Another one Chelsey?!! My goodness girl! Your gonna run out of room and not be able to keep anything of your own!  :lol: That's kinda the problem we have...we are not going to buy any more does! Only bucks. Heehee...we'll see how that works! :roll: :wink: I am thinking we might try to get a tank and do A.I. in a year or so.  

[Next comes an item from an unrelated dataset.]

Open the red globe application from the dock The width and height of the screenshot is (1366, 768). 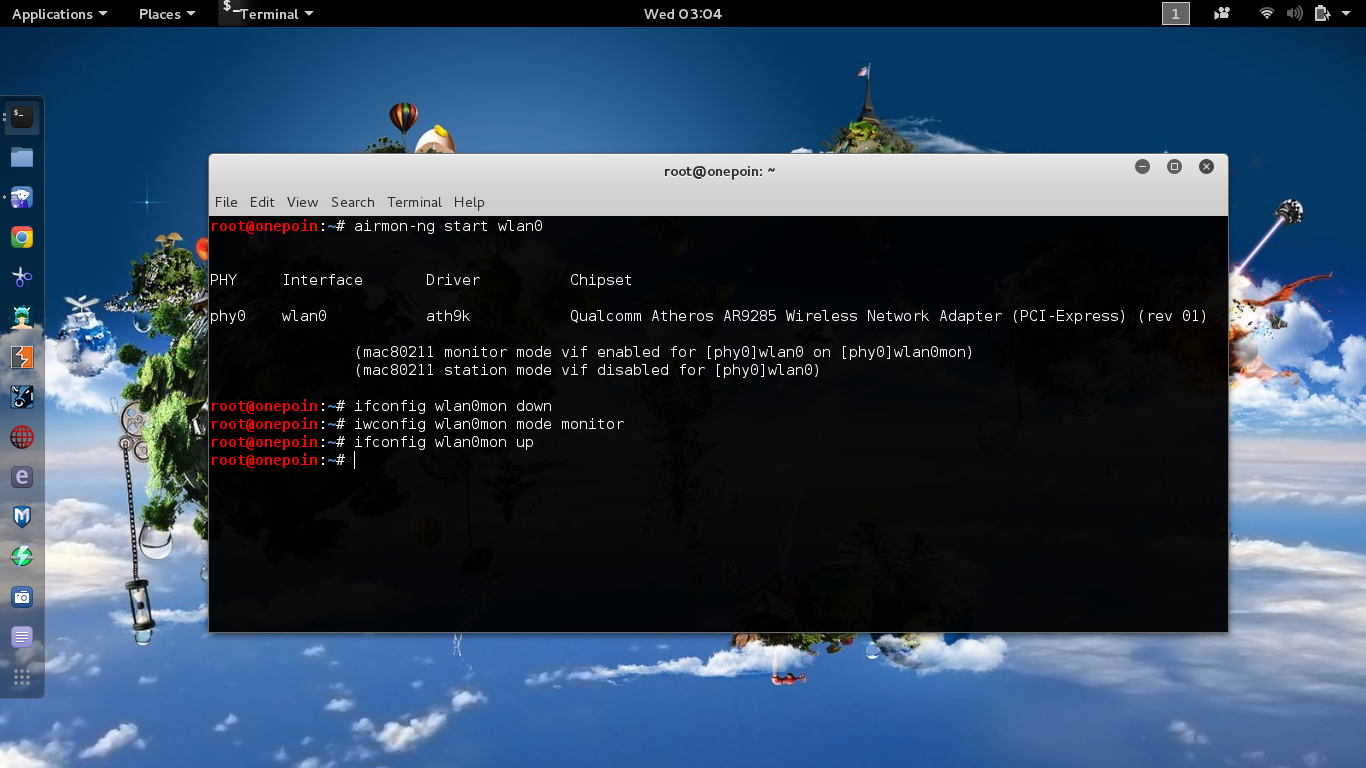(x=21, y=437)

Congrats! She is a pretty, pretty girl!


----------



## Hailee's Herd (Oct 5, 2007)

She is a nice doe!!
I LOVE your new signature!!! That is so cute.


----------



## Muddy Creek Farm (Oct 5, 2007)

Thanks! I thought it was time for a new siggy. Thanks Hailee!


----------



## Sweet Gum Minis (Oct 6, 2007)

To make it easier for me I keep blank template or just copy an existing doe page for new goats. Makes adding new goats easier to my site.

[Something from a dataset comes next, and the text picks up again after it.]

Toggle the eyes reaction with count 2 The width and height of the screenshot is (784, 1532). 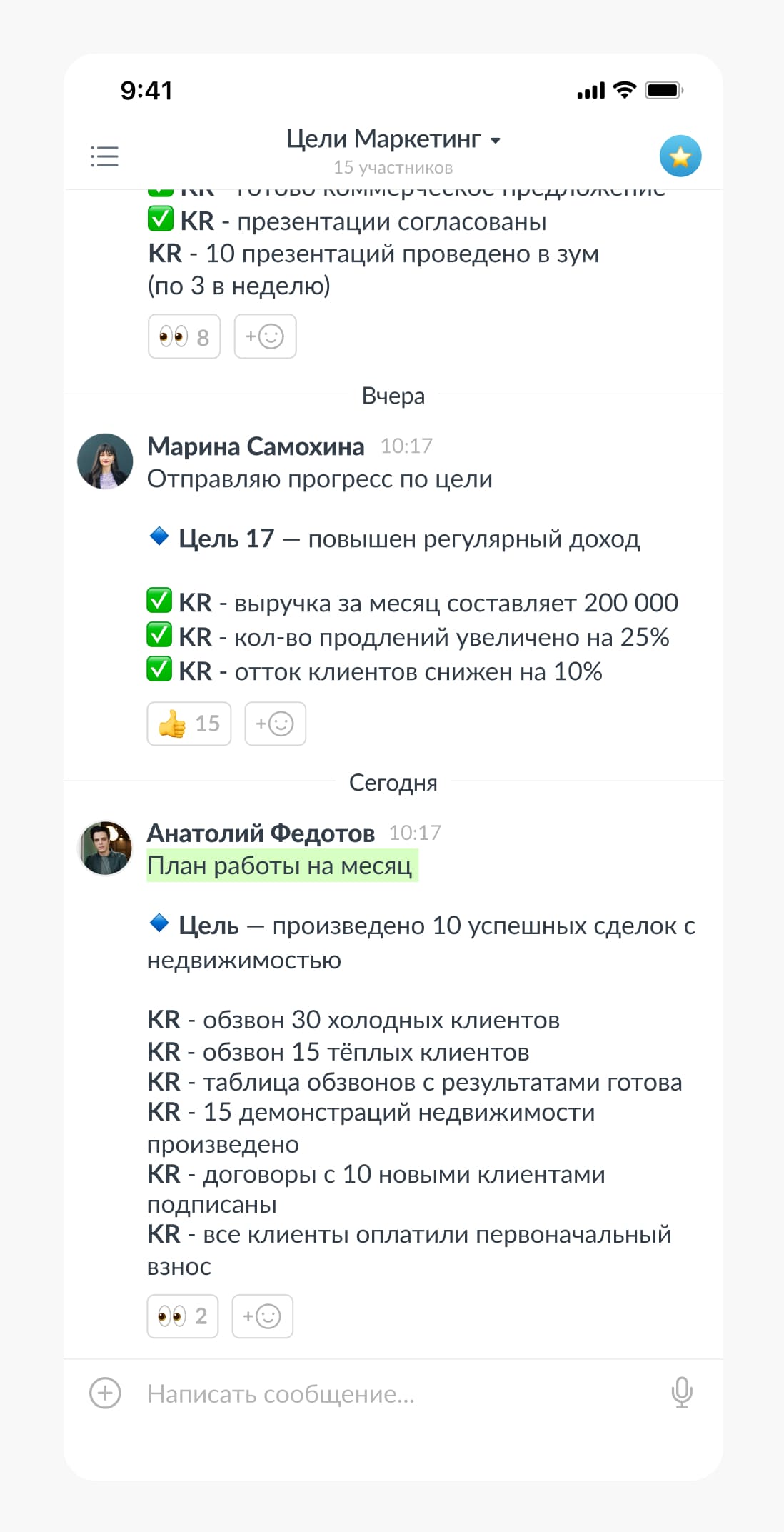[182, 1316]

I am not buying anymore. I don't have room and will be doing a little downsizing. I'm going to sell some of the lines I have and focus on other ones I think.


----------



## Muddy Creek Farm (Oct 5, 2007)

Ashley you always say that :lol: What are your favorite lines?


----------



## Sweet Gum Minis (Oct 6, 2007)

Yes I guess we're both guilty of that. 

My plans are to focus on the Buttin'Heads and Caesar's Villa lines mostly. I'll of course have my Little Tot's and some Better Blues and of course Kids Corral. I'm selling my Anbonjo girls and seriously thinking of selling Nottie. I want to keep several kids this year so we have to make room.


----------



## Muddy Creek Farm (Oct 5, 2007)

Yep, very guilty! 

I haven't figured out which lines I like the most. But I love Stetson, Luzifer and Tiger L. I really love my Lost Valley does. I will have to see everyone clipped this year. But none of my junior does are going anywhere until they freshen.


----------



## SouthernSky (Dec 2, 2007)

You're new doe looks very nice, congrats. Her udder looks GREAT


----------



## goatiegurl*Oh (Nov 11, 2007)

ongrats! :greengrin: She's really pretty. Where'd you get her?


----------



## Muddy Creek Farm (Oct 5, 2007)

Olson Acres. We are going to pick her up on Tuesday!


----------